Ich würde eher sagen, dass dies zwei durchaus diametral angeordnete Pole von Spielleitungsmethoden sind,
zwischen denen noch eine Unzahl an Mischformen existieren, die irgendwo einen Kompromiss versuchen.
(Betonung liegt auf "versuchen")
Zum einen wird kein Spielleiter sich davon freisprechen können, dass er nicht schon Ideen und Vorstellungen über mögliche Plot-Entwicklungen des Rollenspiels besitzt -
Denn bevor man sich an den Tisch setzt und mit seinen Spielern die
"Was passiert dann" Maschine ins Rollen bringt, macht man sich ja Gedanken, welche Ausgangssituation das nötige Konfliktpotential besitzt und ein interessantes Abenteuer ermöglicht. Automatisch kommt damit die
"Was könnte wohl passieren" Maschinerie des Hirns auf Touren.
Und die möglichen Resultate werden natürlich irgendwo auch bewertet. "Das könnte interessant sein." oder "Äh, das wär ja uncool..."
Wird im freien Rollenspiel ohne Plotvordefinition dann entsprechend "geschummelt"?
Nein, aber der Spielleiter hat immer wieder im Spiel Entscheidungen zu treffen - Entscheidungen über die Reaktionen der Umwelt.
NSCs treffen Entscheidungen, Dinge passieren, Handlungen laufen parallel zu den von den SCs wahrgenommenen ab.
In diesen Entscheidungen hat der Spielleiter eine wichtige Pflicht: Sie müssen plausibel sein.

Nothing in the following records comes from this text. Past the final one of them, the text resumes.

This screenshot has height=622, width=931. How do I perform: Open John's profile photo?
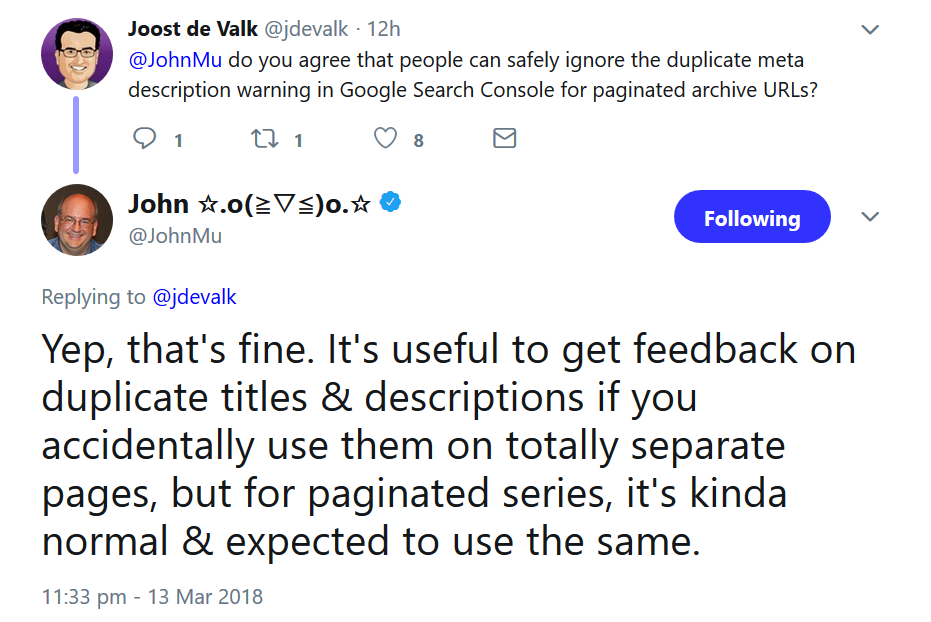click(x=77, y=219)
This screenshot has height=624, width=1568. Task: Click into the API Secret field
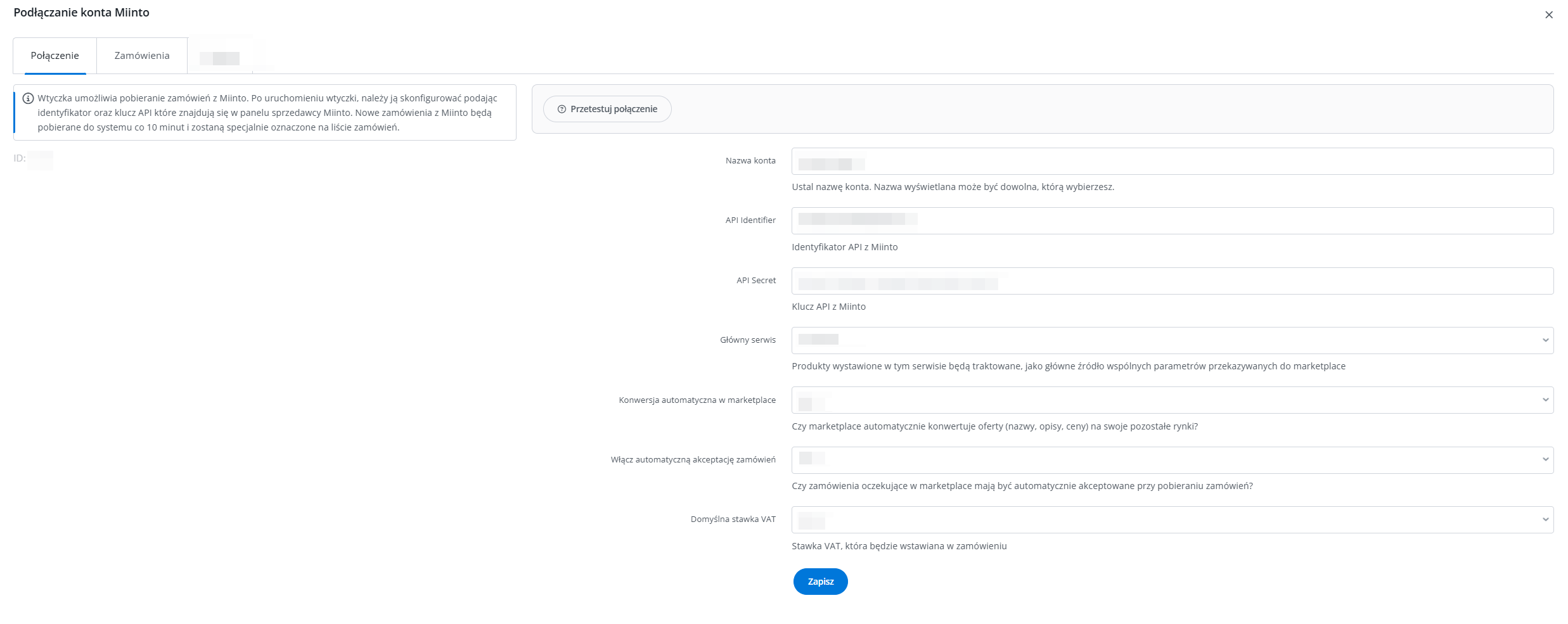1171,281
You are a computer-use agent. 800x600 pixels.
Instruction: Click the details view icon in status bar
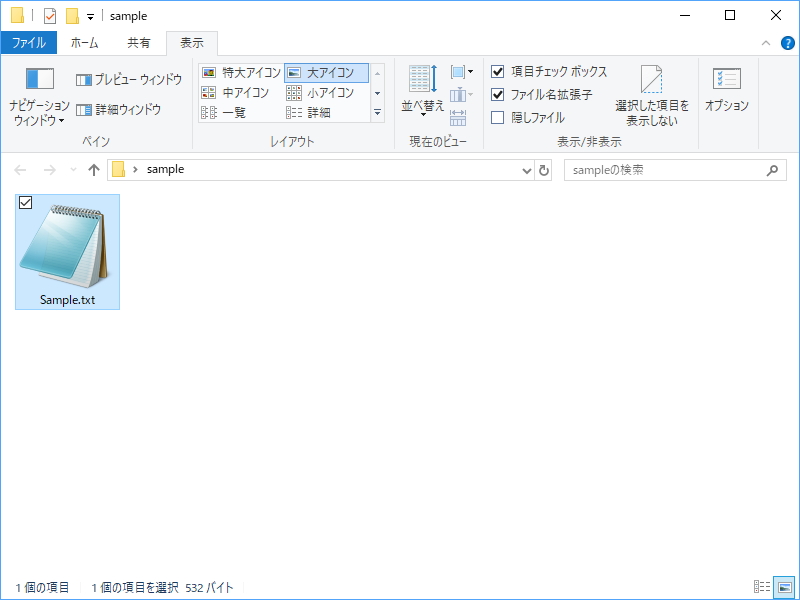761,588
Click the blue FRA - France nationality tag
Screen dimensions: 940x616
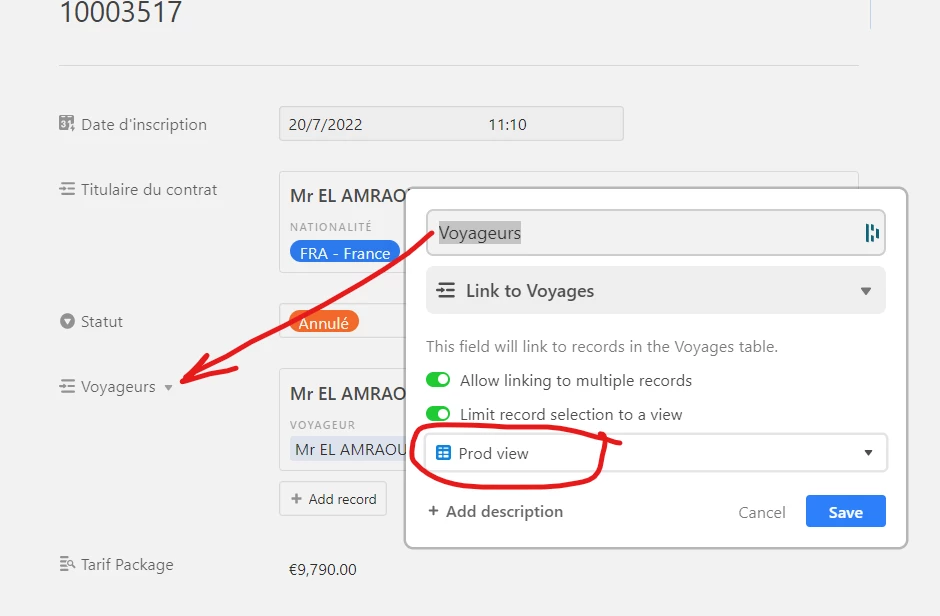click(x=345, y=253)
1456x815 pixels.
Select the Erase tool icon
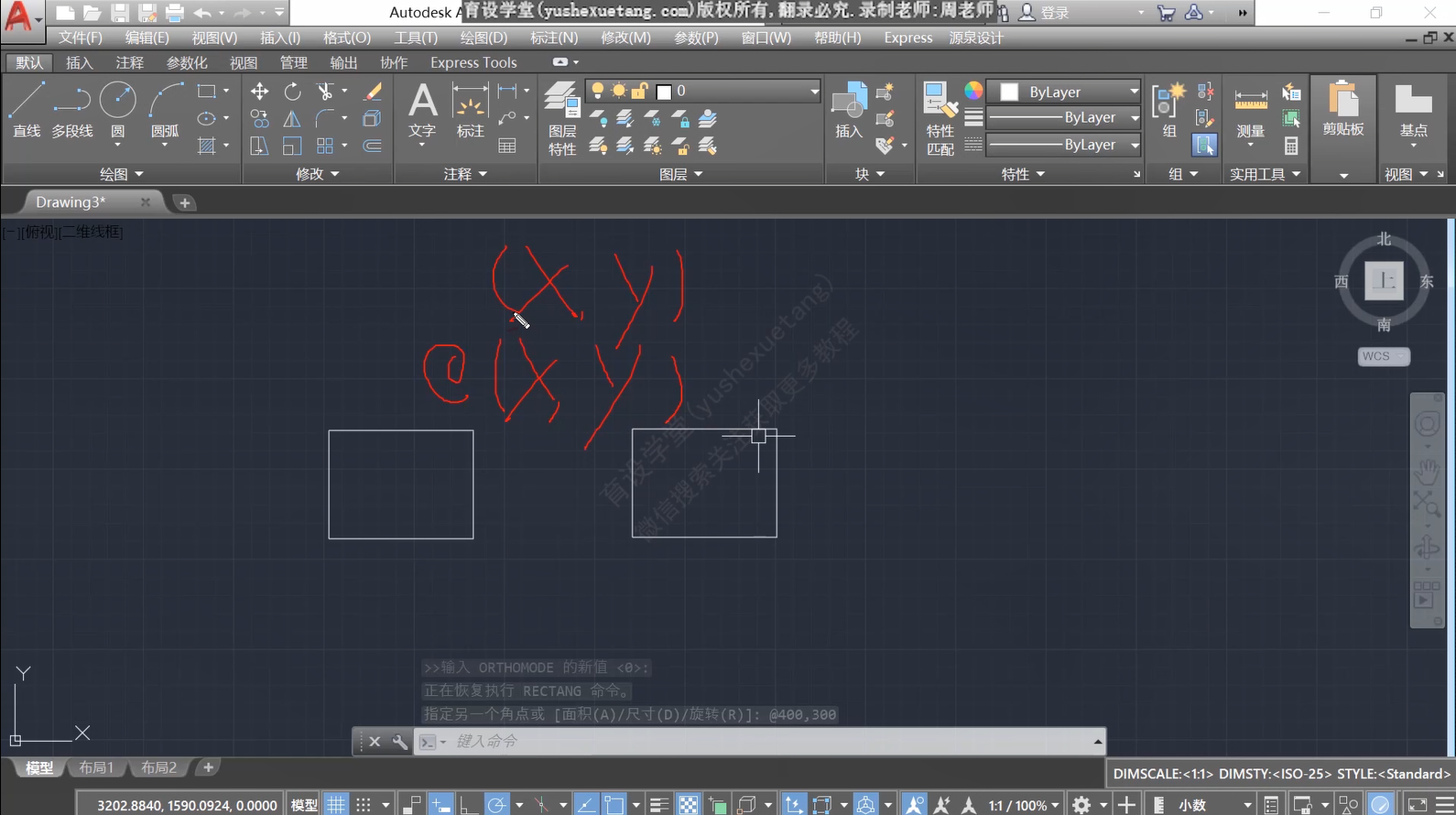373,92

Das ergibt aber nicht nur noch eine einzige Möglichkeit für eine notwendige Entscheidung, sondern es bleibt eine Bandbreite von Möglichkeiten, wie sich die Situationen in Punkto Ereignisse oder NSC-(re)aktionen weiterentwickeln.
Und in dieser Bandbreite wird der Spielleiter Entscheidungen treffen, dass sich der Plot in eine möglichst vielversprechende Richtung bewegt.
Und damit beeinflusst der SpL durchaus die Plotentwicklung (Nicht vordefiniert, aber doch auch nicht völlig frei).
Zum Anderen wird auch der Spielleiter, der die Plotentwicklung für sich allein vordefiniert hat, auf die Aktionen der SCs reagieren müssen. Auch da spielt irgendwo wieder Plausibilität eine Rolle.
Zugemauerte Ausgänge die in eine Handlungseinbahnstraße (um mal den RR Begriff zu vermeiden) führen sind nur Bestandteil der Matrix
oder Zeichen eines wirklich katastrophal schlechten Spielleiters (der wiederum sehr kurze Halbwertszeiten haben dürfte).
Also wird auch der plotorientierte Spielleiter plausible Ereignisse und Reaktionen erzeugen, um seine Schäfchen auf den richtigen Plotpfad zu bringen - bei stetiger Weigerung wird aber auch da ein abweichender Plot entstehen.
Der Unterschied zwischen beiden ist meist nur der Grad der Flexibilität - ein guter, flexibler Plot-SpL wird immer noch ein adäquates Abenteuer spielleitern. - und die prizipielle Bereitschaft, nicht an einem goldenen, vordefinierten Weg festzuhalten.
Zwischen diesen beiden Extremen gibt es aber eine Grauzone unendlich vieler Nuancen, wie man mit dieser Situation umgeht.
Zumindestens gibt es nicht den einen "richtigen" und den anderen "falschen" Weg, damit umzugehen.
Und letztendlich muss man ausprobieren, welcher (für einen selbst) der beste Weg ist.
PS: Ein wesentlicher Faktor ist übrigens auch die Runde. Eine Runde, die dem Spielleiter beim Versuch sie zum Goldenen Weg zurückzutreiben früh den Vogel zeigt, erzieht ihren Spielleiter auch sehr schnell dazu, sich mehr in Richtung Offenheit zu bewegen. Eine Runde, die sich gern den Königsweg zeigen lässt, weil sie eben Spaß daran hat, das zu erkunden, was der Spielleiter sich mal wieder ausgedacht hat, erzieht ihren Spielleiter natürlich auch irgendwo dazu, einen Königsweg parat zu haben.